No. It's dirty pool, a cardinal no-no to monkey about with a fellow musician's gear like that.
Guitarist eh ? Well, that's why most live sound engineers ( which I made more money whoring myself out as) are bass players.
And for the record, every band I have ever been in except one was MY band. And the band in question, my last band, was absolutely my band. And my two bandmates deferred to me. Know why ? Because we were good, we sounded great and we got paid. And all the gear except the drum kit and my guitarist's ( who is also my best friend) amp and guitars was mine. See my guitarist was very good. He was also the singer. Dude could play and sing RATM ( any of it) at the same time and do it well. Problem is he is also a stoner. And like most guitarists he thought the way his rig sounds when he's by himself translates to good sound with a band, in a bar. And the knob incident became irrelevant when I started putting everything into the FOH. I often mixed from the stage and I would go out front every so often or put another guy I know and trust out front to tell me what needed to happen. It really only took for my guitar player to go out front and hear what he sounded like a few times before he figured out I know WTF I'm doing. We sounded better with me mixing from the stage than most bands did with a guy on the board out front. And most of the time that includes when I paid someone to run my PA rig from out front. And yes, it was a major inconvenience for me.

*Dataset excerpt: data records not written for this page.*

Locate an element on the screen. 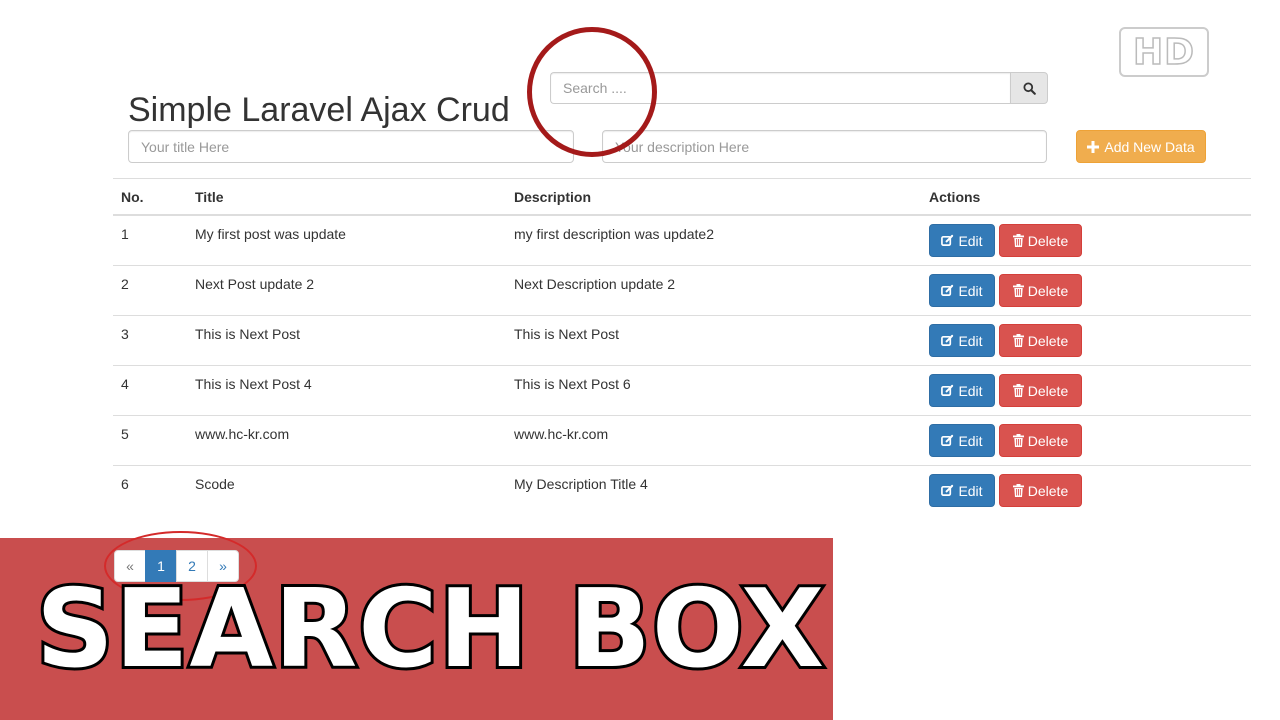  cell-title: Scode is located at coordinates (215, 484).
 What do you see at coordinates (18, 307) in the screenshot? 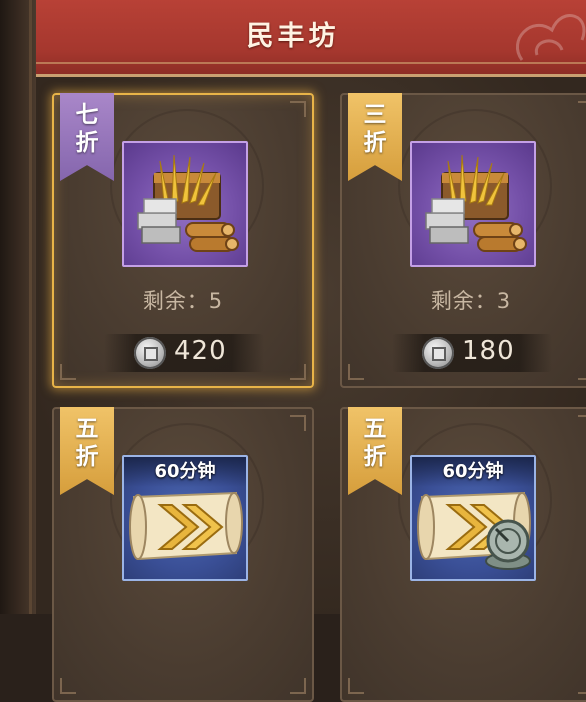
I see `left-frame` at bounding box center [18, 307].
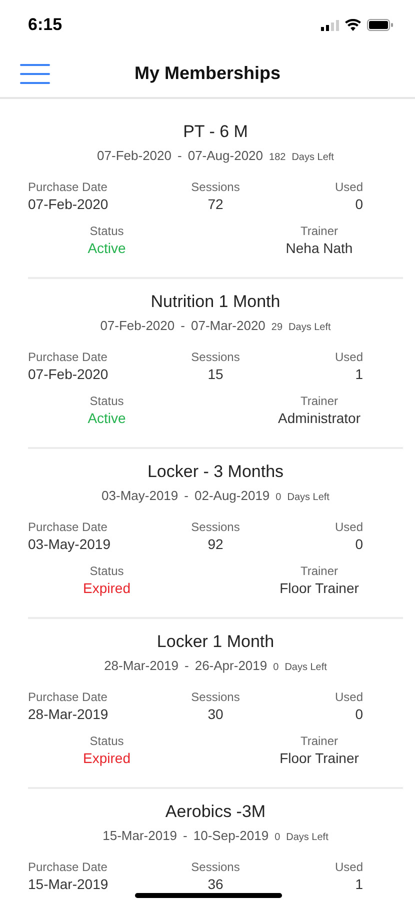  Describe the element at coordinates (320, 248) in the screenshot. I see `trainer-name: Neha Nath` at that location.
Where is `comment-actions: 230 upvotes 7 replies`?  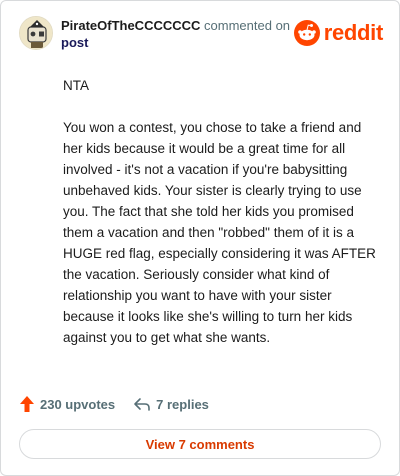 comment-actions: 230 upvotes 7 replies is located at coordinates (200, 404).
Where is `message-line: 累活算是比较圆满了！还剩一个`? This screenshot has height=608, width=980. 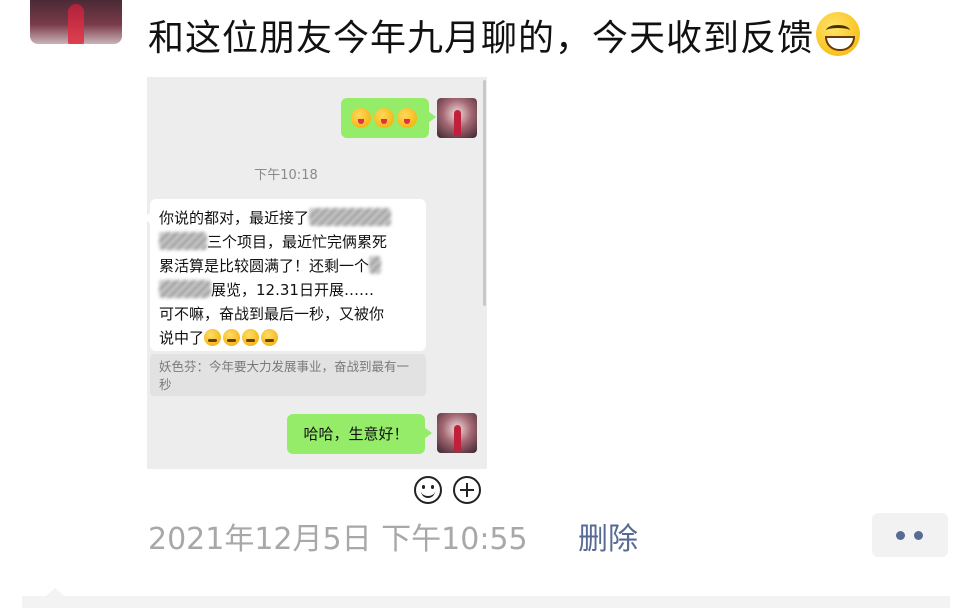
message-line: 累活算是比较圆满了！还剩一个 is located at coordinates (275, 266).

Generally I had a 57 on Jason's Marshall and a Senn 865 for his vocal mic, a Senn 421 on my Ampeg SVT/810cl and a Reddi ( DI) straight to the board from my amp and a 58 for a vocal mic and 13 mics on Dave's extremely large drum kit. 2 Snares, 2 Floor toms, two kicks, rack toms, rotos, 2 hats, etc. Ever close mic a drum kit on stage in a bar with 13 mics ? I did it all the time. And every band in town wanted me running their sound.
3 piece hard rock/alt band. Think Deftones, STP, Rage, AIC, Nirvana, Offspring.